* _Records provided_
>> BEGIN

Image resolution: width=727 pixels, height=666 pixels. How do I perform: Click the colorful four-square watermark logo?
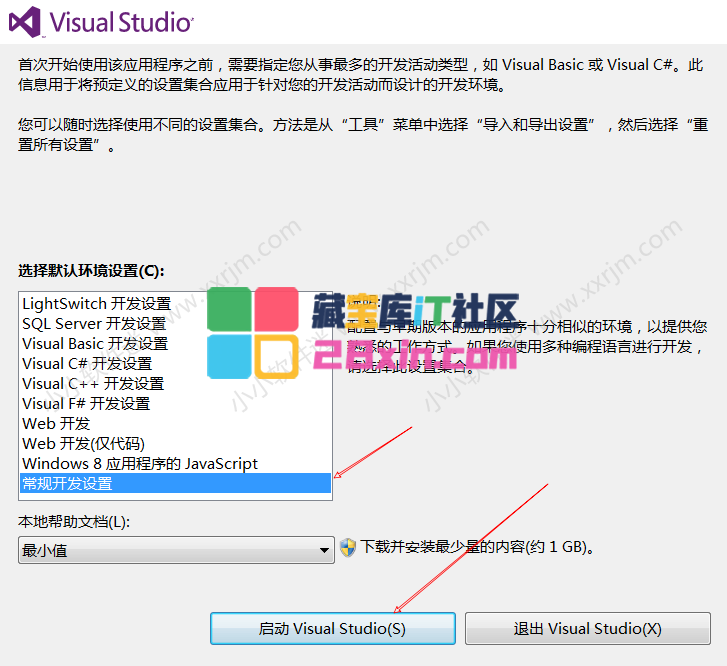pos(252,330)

>> END
>> BEGIN

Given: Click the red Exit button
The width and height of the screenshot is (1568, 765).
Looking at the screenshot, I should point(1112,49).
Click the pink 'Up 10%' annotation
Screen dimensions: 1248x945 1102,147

>> END
>> BEGIN

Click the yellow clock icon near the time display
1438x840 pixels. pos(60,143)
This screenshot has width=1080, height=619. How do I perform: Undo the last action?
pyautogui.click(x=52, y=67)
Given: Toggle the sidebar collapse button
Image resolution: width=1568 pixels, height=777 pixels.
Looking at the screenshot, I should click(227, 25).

>> END

* _Exercise description_
Copy the listing from the line containing "Image resolution: width=727" down to the line containing "pos(252,330)", switching "watermark" to "background" and changing nothing else. Leave the pictures out of your answer.

* _Solution for this task_
Image resolution: width=727 pixels, height=666 pixels. How do I perform: Click the colorful four-square background logo?
pos(252,330)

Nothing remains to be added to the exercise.